_Exercise instructions_. Every record below should be repeated word for word, with the pictures left out.

Saved entries:
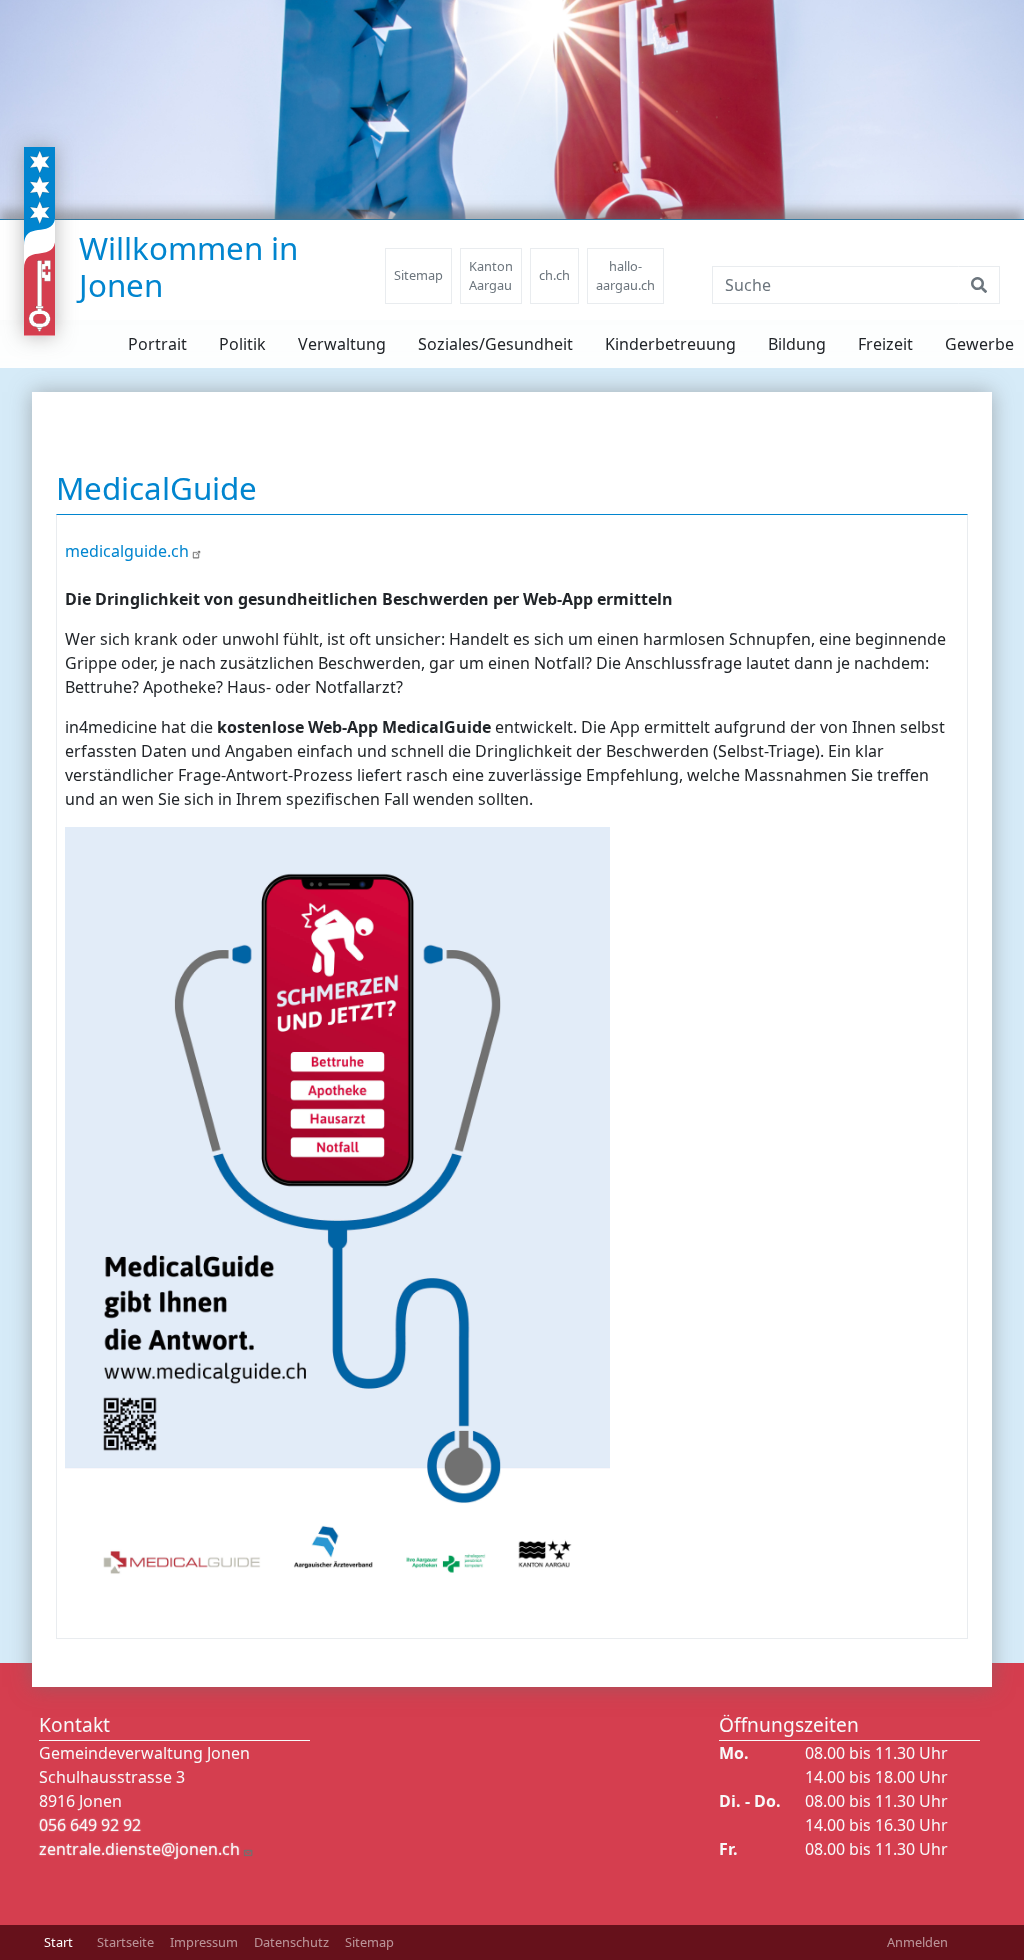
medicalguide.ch (127, 551)
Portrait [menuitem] (157, 344)
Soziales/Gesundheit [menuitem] (495, 344)
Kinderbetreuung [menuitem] (670, 344)
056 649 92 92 (90, 1825)
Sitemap (418, 275)
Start (58, 1942)
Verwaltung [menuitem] (342, 344)
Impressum (204, 1942)
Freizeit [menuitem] (885, 344)
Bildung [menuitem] (797, 344)
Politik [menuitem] (242, 344)
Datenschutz (291, 1942)
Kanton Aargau (491, 275)
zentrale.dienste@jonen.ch (139, 1849)
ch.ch (554, 275)
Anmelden (917, 1942)
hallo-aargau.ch (625, 275)
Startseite (125, 1942)
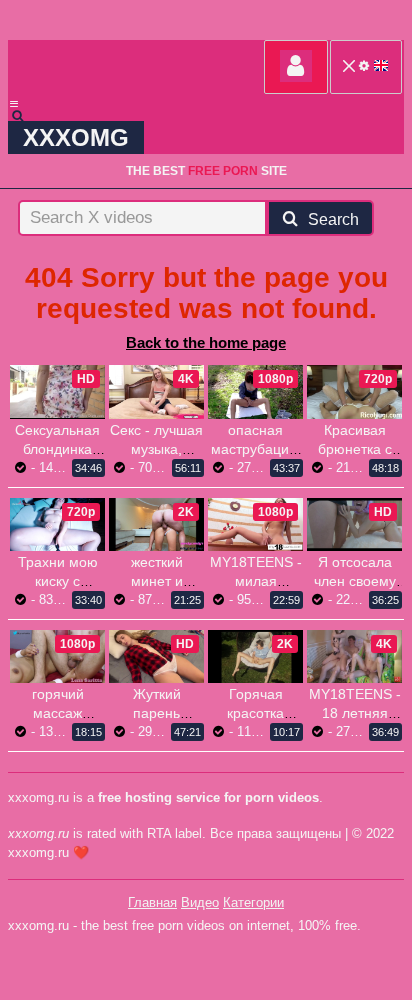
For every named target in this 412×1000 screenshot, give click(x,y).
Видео (200, 902)
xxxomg (76, 137)
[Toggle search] (27, 116)
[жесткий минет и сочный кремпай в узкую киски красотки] (156, 524)
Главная (152, 902)
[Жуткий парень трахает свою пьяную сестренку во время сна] (156, 656)
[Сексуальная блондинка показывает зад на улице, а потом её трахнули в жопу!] (57, 391)
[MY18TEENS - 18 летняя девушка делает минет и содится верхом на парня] (354, 656)
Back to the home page (206, 342)
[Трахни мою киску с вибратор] (57, 524)
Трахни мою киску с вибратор (58, 581)
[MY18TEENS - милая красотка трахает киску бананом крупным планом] (255, 524)
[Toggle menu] (14, 104)
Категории (253, 902)
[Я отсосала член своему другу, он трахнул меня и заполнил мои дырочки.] (354, 524)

_Completed exercise_.
medicalguide.ch (127, 551)
Portrait [menuitem] (157, 344)
Soziales/Gesundheit [menuitem] (495, 344)
Kinderbetreuung [menuitem] (670, 344)
056 649 92 92 (90, 1825)
Sitemap (418, 275)
Start (58, 1942)
Verwaltung [menuitem] (342, 344)
Impressum (204, 1942)
Freizeit [menuitem] (885, 344)
Bildung [menuitem] (797, 344)
Politik [menuitem] (242, 344)
Datenschutz (291, 1942)
Kanton Aargau (491, 275)
zentrale.dienste@jonen.ch (139, 1849)
ch.ch (554, 275)
Anmelden (917, 1942)
hallo-aargau.ch (625, 275)
Startseite (125, 1942)
For every named target in this 412×1000 screenshot, give click(x,y).
Видео (200, 902)
xxxomg (76, 137)
[Toggle search] (27, 116)
[жесткий минет и сочный кремпай в узкую киски красотки] (156, 524)
Главная (152, 902)
[Жуткий парень трахает свою пьяную сестренку во время сна] (156, 656)
[Сексуальная блондинка показывает зад на улице, а потом её трахнули в жопу!] (57, 391)
[MY18TEENS - 18 летняя девушка делает минет и содится верхом на парня] (354, 656)
Back to the home page (206, 342)
[Трахни мою киску с вибратор] (57, 524)
Трахни мою киску с вибратор (58, 581)
[MY18TEENS - милая красотка трахает киску бананом крупным планом] (255, 524)
[Toggle menu] (14, 104)
Категории (253, 902)
[Я отсосала член своему другу, он трахнул меня и заполнил мои дырочки.] (354, 524)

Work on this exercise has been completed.